Agriculture Victoria senior plant pathologist Dr Grant Hollaway runs a crop disease research program with a significant focus on root diseases.

He credits the use of PreDicta® B testing with enabling a large number of efficiencies in his projects.

"We used to go through the process of extracting live nematodes from soils where we would take soil samples and store them in a cool room and, over a period of several months, we would extract live nematodes," Dr Hollaway says.

When we harvested, we got yield losses of about 20 per cent and without this test we wouldn't have known what was happening or how to prevent it. - Agriculture Victoria senior plant pathologist Dr Grant Hollaway

"Our program is now much larger and we can get the results back, in some cases, in a matter of days."

Game-changer

Dr Hollaway says PreDicta® B is a "game changer" for the industry, giving researchers the ability to identify problems before they're seen in the paddock.

"We got results from a trial last year where we tested the trial site and knew from testing that we had yield-limiting levels of nematodes there, but I could not see any visual effects of nematodes at all," he says.

"When we harvested, we got yield losses of about 20 per cent and without this test we wouldn't have known what was happening or how to prevent it.

"Where farmers are trying to get yield improvements of five and 10 per cent, PreDicta® B can give them feedback that they can actually do something about."

Whole system approach

PreDicta® B testing forms an important part of CSIRO principal research scientist Dr Lindsay Bell's farming systems research for GRDC.

"We've been using PreDicta® B tests as one of our critical measures of both pathogen and other biotic components of the system to try and understand how different crop sequences impact on pathogen loads into the system and potentially beneficial biota," he says.

"Until PreDicta® B was available, it was hard and expensive to be able to analyse the biotic component of the system."

Dr Bell estimates that in one of his projects where research is being done into crop rotation and yield, about 1000 samples are sent off annually for PreDicta® B testing.

Dramatic dynamics

"We're seeing quite dramatic dynamics in something like root lesion nematode over a crop sequence, where in the past it would have been much more difficult to do that analysis and collect those samples without the DNA and PreDicta® B approach," Dr Bell says.

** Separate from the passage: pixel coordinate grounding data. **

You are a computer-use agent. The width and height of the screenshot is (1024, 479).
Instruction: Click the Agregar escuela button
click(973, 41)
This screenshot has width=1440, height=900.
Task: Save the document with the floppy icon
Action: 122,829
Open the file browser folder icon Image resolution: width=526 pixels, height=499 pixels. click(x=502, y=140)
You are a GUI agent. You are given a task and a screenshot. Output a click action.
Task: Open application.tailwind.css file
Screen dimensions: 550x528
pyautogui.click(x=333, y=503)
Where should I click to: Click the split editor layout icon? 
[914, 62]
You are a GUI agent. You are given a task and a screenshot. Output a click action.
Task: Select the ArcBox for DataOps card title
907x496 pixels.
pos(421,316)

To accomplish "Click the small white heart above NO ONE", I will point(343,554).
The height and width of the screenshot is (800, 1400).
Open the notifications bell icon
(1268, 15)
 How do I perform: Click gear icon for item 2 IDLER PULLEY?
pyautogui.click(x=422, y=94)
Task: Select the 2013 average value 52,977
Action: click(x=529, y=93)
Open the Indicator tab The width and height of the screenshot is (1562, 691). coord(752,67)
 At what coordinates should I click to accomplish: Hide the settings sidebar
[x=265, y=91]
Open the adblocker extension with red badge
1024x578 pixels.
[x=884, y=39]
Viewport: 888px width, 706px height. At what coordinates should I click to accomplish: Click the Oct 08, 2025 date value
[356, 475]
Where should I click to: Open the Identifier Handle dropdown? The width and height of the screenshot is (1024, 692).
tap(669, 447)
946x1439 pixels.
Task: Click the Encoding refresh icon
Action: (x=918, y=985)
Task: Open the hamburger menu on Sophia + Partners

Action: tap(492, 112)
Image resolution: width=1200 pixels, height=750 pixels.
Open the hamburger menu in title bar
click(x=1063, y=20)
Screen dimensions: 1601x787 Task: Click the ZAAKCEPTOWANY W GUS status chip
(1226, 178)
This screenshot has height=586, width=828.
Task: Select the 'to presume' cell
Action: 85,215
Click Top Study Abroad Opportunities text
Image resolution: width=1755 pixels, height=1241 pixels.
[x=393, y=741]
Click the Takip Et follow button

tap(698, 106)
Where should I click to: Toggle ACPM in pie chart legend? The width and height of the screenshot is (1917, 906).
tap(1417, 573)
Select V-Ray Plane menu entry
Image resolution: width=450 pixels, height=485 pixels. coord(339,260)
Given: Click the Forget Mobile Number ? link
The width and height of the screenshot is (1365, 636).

"In one of our years, we grew four different winter crops and we followed up with the same subsequent crop on each plot and experienced vastly different yield results.

"There was no evidence this result was associated with soil water or nitrogen constraints, but we had data that showed there were differences in root lesion nematode populations.

"Unless we had that data, we might not have been able to explore that interaction."

The PreDicta® B service is delivered through SARDI's Molecular Diagnostic Centre, a state-of-the-art facility capable of delivering high-throughput diagnostic testing to industry.

Investment in the Molecular Diagnostic Centre and the continued development of PreDicta® B are components of the GRDC-SARDI strategic research partnership.